I’ve been thinking a lot about Karl Wirsum lately. As luck would have it, a selection of his work titled Mr. Whatzit: Selections from the 1980s is currently showing at Derek Eller Gallery through October 8, 2017. What follows is a review I wrote of Wirsum’s work that was originally published in the New Art Examiner, Summer Issue, 1984. Because the original NAE closed pre-Internet, this review has been unavailable to read online. Coincidentally, this review includes Martian Arts Made with Pre-War Rubber, which is also in the show at Derek Eller Gallery.
Karl Wirsum at Phyllis Kind Gallery, Chicago
The rich playfulness, multi-layered nature and intimate size of Karl Wirsum’s work has, for some people, obscured its recognition as great art. But for me, the unassuming freshness and seemingly effortless spontaneity of the work, its inventive design and craftsmanship, coupled with a precise abstract vocabulary, make Wirsum’s art defy the machinations of the art history game and truly achieve higher ground.
Wirsum’s recent exhibit of 25 paintings and drawings was his fourth one-person show since his Museum of Contemporary Art sculpture retrospective in 1981; he has exhibited regularly since the mid-sixties. His recent work displays those same qualities that earlier distinguished Wirsum from most of his contemporaries: craftsmanship, variation on a theme, and depth of content.
In the drawing Cat Burglar Kicking Out the Jams a large fellow, clad in red thermal under-wear and a mask, dons a pair of blue checked pants (Note: the image used above is not the actual drawing, but the preliminary drawing). It is not clear whether the mask is covering just his eyes or another determined looking and larger mask. The pants are disheveled, and the thief balances on one leg while kicking his other leg through the pants, thus “kicking out the jams”. The red thermals are drawn with a firm contour line, given even weight by very subtle hatch marks which merge into a soft, overall rubbed-in red. The thermals are further defined by an assortment of curved lines depicting seams, wrinkles, and muscles. In stark contrast, the blue checked pants have no hatch marks or rubbed-in color – the check pattern is drawn boldly. The wrinkles in the right pants leg form a sine wave, which is opposed by the single outward curve of the right knee. If, for a minute, we assume the image to be metaphorically autobiographic, an interesting narrative unfolds: twice masked, dressed in thermals (for protection) the (hidden) artist attempts to put on an uncooperative pair of pants (covering/facade) and is “caught with his pants down” by us, his viewers. The unpretentious subject matter of Wirsum’s work often belies the beauty of his drawing as well as the complexity of his content.

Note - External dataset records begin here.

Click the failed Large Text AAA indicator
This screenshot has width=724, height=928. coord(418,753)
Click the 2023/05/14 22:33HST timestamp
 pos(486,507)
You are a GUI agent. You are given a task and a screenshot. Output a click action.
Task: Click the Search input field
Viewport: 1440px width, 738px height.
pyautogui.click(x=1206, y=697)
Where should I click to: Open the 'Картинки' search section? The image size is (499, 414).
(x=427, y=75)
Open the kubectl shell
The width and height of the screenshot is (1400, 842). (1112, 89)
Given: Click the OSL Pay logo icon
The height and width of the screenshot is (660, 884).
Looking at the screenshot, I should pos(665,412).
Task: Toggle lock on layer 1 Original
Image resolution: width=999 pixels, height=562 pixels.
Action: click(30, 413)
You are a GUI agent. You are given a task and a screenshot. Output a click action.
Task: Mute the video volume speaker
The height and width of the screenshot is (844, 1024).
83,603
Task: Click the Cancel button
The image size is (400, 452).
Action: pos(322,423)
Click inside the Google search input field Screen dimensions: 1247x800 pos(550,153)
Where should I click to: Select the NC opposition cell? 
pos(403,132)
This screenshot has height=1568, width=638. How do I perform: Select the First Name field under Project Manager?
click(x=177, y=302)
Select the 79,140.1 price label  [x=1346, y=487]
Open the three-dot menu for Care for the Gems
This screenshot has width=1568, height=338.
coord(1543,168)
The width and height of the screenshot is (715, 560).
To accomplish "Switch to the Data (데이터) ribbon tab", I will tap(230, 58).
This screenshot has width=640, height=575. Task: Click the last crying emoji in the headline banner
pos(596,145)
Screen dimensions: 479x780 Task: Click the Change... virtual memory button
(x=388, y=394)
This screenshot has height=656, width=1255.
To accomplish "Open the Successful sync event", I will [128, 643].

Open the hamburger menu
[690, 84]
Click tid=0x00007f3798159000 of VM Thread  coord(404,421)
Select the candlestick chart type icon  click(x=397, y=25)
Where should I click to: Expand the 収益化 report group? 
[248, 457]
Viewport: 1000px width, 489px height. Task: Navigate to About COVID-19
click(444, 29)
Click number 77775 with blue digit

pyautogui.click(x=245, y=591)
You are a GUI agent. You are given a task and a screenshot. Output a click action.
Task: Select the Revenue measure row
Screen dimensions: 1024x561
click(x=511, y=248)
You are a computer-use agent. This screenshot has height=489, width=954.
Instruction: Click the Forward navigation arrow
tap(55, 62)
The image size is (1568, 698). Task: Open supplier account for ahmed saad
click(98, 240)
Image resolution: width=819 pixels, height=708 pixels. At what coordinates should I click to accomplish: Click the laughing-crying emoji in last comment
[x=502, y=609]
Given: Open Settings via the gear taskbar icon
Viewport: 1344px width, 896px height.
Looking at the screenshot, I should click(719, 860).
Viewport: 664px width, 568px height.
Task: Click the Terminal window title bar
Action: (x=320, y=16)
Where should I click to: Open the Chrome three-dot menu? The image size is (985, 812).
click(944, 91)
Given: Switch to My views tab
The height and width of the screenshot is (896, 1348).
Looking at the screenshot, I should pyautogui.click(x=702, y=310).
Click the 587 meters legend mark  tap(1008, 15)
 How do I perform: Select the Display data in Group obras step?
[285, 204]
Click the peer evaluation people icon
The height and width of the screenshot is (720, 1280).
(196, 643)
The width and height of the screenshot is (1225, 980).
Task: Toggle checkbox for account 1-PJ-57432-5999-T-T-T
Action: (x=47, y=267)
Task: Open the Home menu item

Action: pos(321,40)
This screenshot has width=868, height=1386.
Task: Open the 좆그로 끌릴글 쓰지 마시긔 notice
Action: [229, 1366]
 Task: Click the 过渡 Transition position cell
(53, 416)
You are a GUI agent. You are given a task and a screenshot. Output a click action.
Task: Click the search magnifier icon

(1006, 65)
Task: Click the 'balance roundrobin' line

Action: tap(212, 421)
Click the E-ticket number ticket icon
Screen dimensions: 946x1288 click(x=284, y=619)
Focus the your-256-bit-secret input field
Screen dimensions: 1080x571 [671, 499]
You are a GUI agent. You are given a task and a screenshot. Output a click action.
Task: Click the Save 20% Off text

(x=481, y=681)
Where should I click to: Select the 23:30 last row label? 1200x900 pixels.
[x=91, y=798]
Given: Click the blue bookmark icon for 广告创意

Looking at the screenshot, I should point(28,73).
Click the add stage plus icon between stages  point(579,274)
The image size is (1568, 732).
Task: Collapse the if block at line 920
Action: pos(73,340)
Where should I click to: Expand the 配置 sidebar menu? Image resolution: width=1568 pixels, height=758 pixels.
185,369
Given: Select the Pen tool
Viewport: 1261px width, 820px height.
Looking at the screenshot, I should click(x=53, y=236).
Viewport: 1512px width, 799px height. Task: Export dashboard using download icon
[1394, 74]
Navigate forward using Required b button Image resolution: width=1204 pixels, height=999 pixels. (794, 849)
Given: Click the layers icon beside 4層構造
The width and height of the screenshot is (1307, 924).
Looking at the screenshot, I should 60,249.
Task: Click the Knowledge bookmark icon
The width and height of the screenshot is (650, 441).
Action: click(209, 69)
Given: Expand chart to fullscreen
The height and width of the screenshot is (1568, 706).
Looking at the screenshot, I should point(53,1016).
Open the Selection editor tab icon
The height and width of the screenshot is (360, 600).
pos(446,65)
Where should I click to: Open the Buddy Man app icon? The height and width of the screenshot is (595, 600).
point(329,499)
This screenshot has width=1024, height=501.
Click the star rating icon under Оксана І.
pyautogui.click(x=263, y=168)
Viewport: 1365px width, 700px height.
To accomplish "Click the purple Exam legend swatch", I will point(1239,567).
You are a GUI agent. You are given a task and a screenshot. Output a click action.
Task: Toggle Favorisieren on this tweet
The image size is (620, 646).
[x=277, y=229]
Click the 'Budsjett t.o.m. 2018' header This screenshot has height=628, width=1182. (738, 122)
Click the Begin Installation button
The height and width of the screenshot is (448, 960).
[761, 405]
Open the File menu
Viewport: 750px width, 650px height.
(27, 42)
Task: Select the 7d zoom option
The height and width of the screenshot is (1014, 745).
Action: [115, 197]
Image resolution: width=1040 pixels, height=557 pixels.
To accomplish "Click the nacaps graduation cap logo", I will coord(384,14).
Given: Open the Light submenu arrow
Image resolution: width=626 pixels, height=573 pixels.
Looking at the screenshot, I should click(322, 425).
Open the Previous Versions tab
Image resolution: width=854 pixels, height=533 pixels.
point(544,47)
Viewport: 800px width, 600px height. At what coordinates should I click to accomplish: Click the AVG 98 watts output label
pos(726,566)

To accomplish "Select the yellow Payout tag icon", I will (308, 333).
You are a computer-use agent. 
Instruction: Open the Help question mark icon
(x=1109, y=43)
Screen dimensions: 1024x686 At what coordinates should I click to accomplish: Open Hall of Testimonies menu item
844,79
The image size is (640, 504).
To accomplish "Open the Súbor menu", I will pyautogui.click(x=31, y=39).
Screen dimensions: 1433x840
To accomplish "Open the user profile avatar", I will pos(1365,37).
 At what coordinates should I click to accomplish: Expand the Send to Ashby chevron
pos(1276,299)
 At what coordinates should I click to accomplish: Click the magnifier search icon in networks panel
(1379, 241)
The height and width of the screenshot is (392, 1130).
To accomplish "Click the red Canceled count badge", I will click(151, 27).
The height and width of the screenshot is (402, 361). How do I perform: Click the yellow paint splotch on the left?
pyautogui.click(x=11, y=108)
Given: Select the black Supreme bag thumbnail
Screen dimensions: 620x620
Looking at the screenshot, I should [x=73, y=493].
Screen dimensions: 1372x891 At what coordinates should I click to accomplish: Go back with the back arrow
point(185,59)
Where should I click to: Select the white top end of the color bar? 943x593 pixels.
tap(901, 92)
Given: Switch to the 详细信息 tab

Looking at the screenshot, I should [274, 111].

The diptych drawing Fat Ternal Twins, whose title is one of Wirsum’s more revealing puns, is a nice example of his virtuosity when composing variations on a theme. Two jolly fat boys, drawn entirely of curves, sit in identical poses with their hands on their laps. One of them wears a shirt with the sleeves rolled up, a very wide tie, his hair parted on the side, and pursed, smiling lips. The other wears a T-shirt, has a crew cut, squinting crossed eyes, and is sticking his tongue out. Wirsum has rendered both “twins” in a similarly open manner, with the minor variation primarily in the schematic abstraction of the feet, knees, hands and forearms. Both figures are as obviously the same as they are different, revealing Wirsum’s tightly controlled vocabulary of line and shape; there is no room for arbitrary marks. The abstraction does not alter the form of the twins, but their personalities.
Wirsum has used the bilaterally symmetrical single figure as a cornerstone in his work since the beginning. Martian Arts Made with Pre-War Rubber is perhaps an example of Wirsum at his most complex. His major theme – linking a myriad of fantastic, playfully exciting personages and objects with our matter-of-fact world – is presented here as a wonderful Mouse-from-Mars inflatable toy. The title places it outside our time and place, freeing it from our sedentary realities. At the same time, the object it purports to be, an inexpensive inflatable toy from the 1930-40s, is familiar and easily accessible to the viewer. This gives the image the springboard it needs to gain entrance to the viewer’s subconscious, where it can deliver its punch.
Wirsum’s work, unlike much of contemporary art, is free of melancholia. Like Isaac Bashevitz Singer’s simple but honest hero Gimpel the Fool, Wirsum’s goofy characters often inhabit a dangerous, unpredictable territory. Yet, like Gimpel, they manage, whether from divine intervention or sheer luck, to find a happy ending.